* SOURCE INFORMATION

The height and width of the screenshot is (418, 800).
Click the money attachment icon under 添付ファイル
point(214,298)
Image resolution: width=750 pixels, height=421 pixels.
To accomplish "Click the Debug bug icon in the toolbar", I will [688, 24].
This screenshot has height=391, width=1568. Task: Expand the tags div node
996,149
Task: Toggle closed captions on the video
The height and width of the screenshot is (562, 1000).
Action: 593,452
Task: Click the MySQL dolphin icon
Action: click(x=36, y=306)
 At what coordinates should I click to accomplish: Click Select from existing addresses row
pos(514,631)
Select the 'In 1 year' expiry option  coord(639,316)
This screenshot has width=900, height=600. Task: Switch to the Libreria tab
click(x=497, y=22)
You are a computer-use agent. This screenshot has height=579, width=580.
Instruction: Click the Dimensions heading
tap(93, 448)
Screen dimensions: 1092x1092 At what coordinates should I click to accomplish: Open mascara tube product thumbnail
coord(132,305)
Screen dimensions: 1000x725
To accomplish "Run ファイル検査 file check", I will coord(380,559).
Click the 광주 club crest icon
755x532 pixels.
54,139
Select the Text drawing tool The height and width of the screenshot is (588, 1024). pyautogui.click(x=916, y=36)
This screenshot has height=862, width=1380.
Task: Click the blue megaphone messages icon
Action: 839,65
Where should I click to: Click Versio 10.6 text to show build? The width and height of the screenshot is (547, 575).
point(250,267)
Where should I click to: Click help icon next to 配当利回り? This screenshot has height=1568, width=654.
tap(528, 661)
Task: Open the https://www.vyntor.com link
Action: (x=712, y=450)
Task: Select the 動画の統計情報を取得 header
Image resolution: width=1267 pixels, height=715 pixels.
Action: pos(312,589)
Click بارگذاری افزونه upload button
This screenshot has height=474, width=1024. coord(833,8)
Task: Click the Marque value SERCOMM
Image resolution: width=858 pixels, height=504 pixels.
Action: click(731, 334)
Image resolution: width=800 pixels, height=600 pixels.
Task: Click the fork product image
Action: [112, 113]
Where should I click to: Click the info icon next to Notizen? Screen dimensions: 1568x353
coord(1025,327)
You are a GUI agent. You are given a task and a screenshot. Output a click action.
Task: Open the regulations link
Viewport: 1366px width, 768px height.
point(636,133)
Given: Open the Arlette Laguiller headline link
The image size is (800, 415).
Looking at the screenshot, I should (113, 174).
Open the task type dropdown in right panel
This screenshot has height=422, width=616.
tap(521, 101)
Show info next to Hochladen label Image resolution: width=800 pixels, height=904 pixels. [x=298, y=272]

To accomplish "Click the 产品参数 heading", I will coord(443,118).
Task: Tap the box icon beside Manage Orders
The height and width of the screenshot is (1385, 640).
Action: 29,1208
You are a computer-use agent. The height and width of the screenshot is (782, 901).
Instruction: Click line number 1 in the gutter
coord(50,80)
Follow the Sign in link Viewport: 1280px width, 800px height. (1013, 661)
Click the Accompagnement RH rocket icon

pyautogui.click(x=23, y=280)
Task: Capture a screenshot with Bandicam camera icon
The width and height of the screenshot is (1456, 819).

* PROBLEM REQUIREMENTS
Please transcribe word for word the lines from the line with "Task: Select the 動画の統計情報を取得 header" to the end of the material, both ends included.

* THE COMPLETED TASK
Task: Select the 動画の統計情報を取得 header
Image resolution: width=1267 pixels, height=715 pixels.
Action: pos(312,589)
Click بارگذاری افزونه upload button
This screenshot has height=474, width=1024. coord(833,8)
Task: Click the Marque value SERCOMM
Image resolution: width=858 pixels, height=504 pixels.
Action: click(731, 334)
Image resolution: width=800 pixels, height=600 pixels.
Task: Click the fork product image
Action: [112, 113]
Where should I click to: Click the info icon next to Notizen? Screen dimensions: 1568x353
coord(1025,327)
You are a GUI agent. You are given a task and a screenshot. Output a click action.
Task: Open the regulations link
Viewport: 1366px width, 768px height.
point(636,133)
Given: Open the Arlette Laguiller headline link
The image size is (800, 415).
Looking at the screenshot, I should (113, 174).
Open the task type dropdown in right panel
This screenshot has height=422, width=616.
tap(521, 101)
Show info next to Hochladen label Image resolution: width=800 pixels, height=904 pixels. [x=298, y=272]

To accomplish "Click the 产品参数 heading", I will coord(443,118).
Task: Tap the box icon beside Manage Orders
The height and width of the screenshot is (1385, 640).
Action: 29,1208
You are a computer-use agent. The height and width of the screenshot is (782, 901).
Instruction: Click line number 1 in the gutter
coord(50,80)
Follow the Sign in link Viewport: 1280px width, 800px height. (1013, 661)
Click the Accompagnement RH rocket icon

pyautogui.click(x=23, y=280)
Task: Capture a screenshot with Bandicam camera icon
The width and height of the screenshot is (1456, 819).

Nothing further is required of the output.